04Vulnerable & Fixed Patterns
Vulnerable pattern
import re
# Vulnerable: nested quantifiers cause catastrophic backtracking
email_pattern = r'^([a-zA-Z0-9]+)*@example\.com$'
user_input = 'a' * 50 + 'X' # Does not match; engine backtracks exponentially
if re.match(email_pattern, user_input):
print("Valid email")
else:
print("Invalid email")
Why it's vulnerable: The pattern ([a-zA-Z0-9]+)* contains nested quantifiers. When the input fails to match, the regex engine tries every possible way to partition the string across the repeated group, leading to exponential backtracking.
Fixed pattern
import re
# Fixed: use a simpler, non-backtracking pattern
email_pattern = r'^[a-zA-Z0-9]+@example\.com$'
user_input = 'a' * 50 + 'X'
if re.match(email_pattern, user_input):
print("Valid email")
else:
print("Invalid email")
Vulnerable pattern
<?php
// Vulnerable: alternation with overlapping branches
$pattern = '/^(a|a)*b$/';
$user_input = str_repeat('a', 50) . 'X'; // Does not match; catastrophic backtracking
if (preg_match($pattern, $user_input)) {
echo "Match found";
} else {
echo "No match";
}
?>
Why it's vulnerable: The pattern (a|a)* allows the regex engine to match the same character via either branch of the alternation, creating exponential combinations when the string does not end with 'b'.
Fixed pattern
<?php
// Fixed: use a single, unambiguous quantifier
$pattern = '/^a*b$/';
$user_input = str_repeat('a', 50) . 'X';
if (preg_match($pattern, $user_input)) {
echo "Match found";
} else {
echo "No match";
}
?>
05Prevention Checklist
Avoid nested quantifiers — do not use patterns like (a+)+, (a*)*, or (a+)*. Use a single quantifier instead.

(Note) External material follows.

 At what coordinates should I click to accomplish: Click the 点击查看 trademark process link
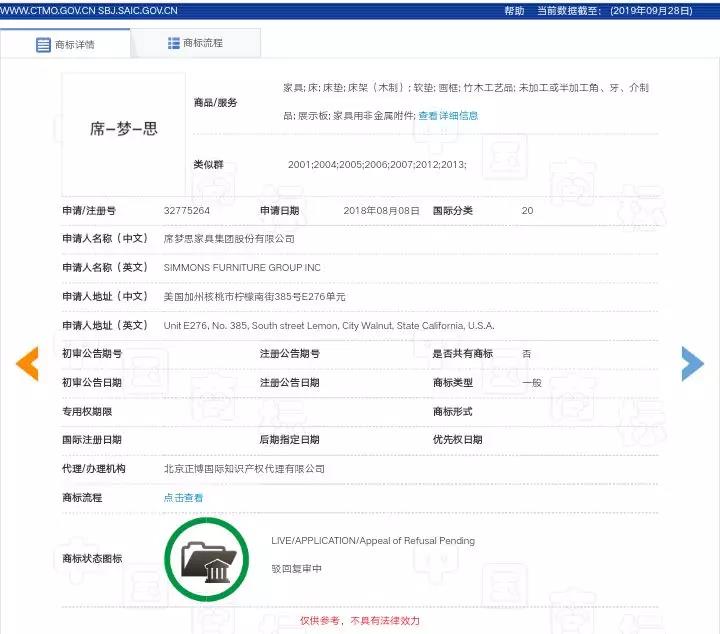click(183, 497)
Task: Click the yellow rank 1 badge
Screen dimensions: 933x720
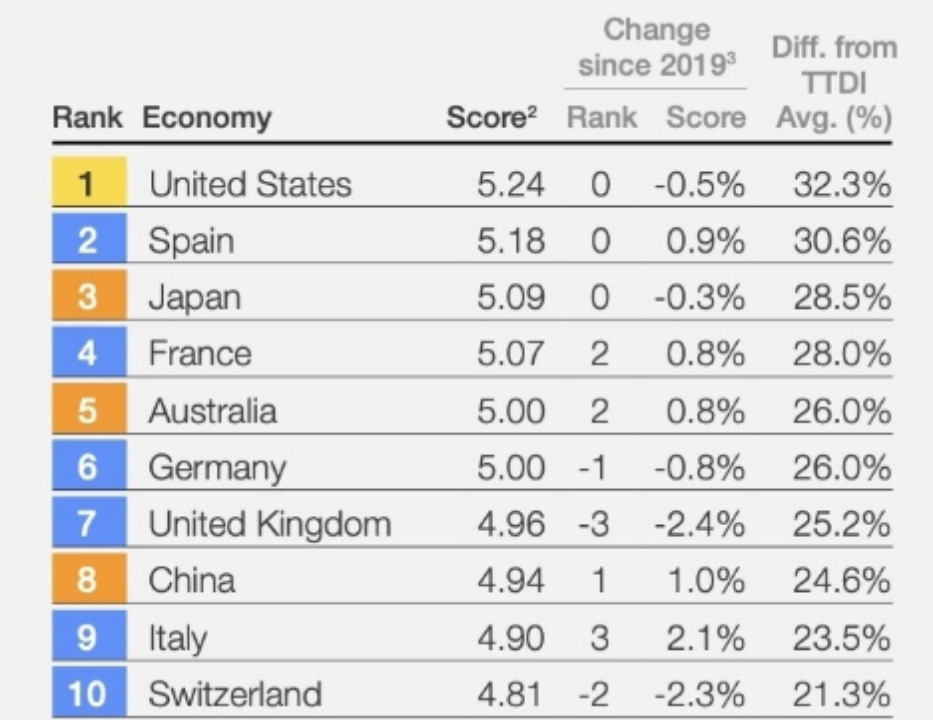Action: click(89, 181)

Avoid overlapping alternation — patterns like (a|a)* or (a|ab)* allow the engine to match the same text in multiple ways. Use a single, unambiguous branch.
Use atomic grouping or possessive quantifiers — if your regex engine supports them (e.g., Java, PCRE), use (?>...) or + / *+ to prevent backtracking.
Set regex timeout limits — configure your regex engine to abort if matching takes longer than a reasonable threshold (e.g., 1 second).
Test regexes with long, non-matching input — before deploying a regex that validates user input, test it with strings that are long and do not match the pattern to ensure it completes quickly.
Use regex linters or analyzers — tools like regex101.com or static analysis plugins can flag potentially catastrophic patterns before they reach production.
06Signs You May Already Be Affected
Monitor your application logs and server metrics for sudden CPU spikes or request timeouts that correlate with specific form submissions or API calls. If you see requests that take an unusually long time to process despite small input sizes, or if your regex validation endpoints become unresponsive after receiving certain inputs, investigate the regex patterns used in those code paths. Check your regex patterns for nested quantifiers or overlapping alternation branches.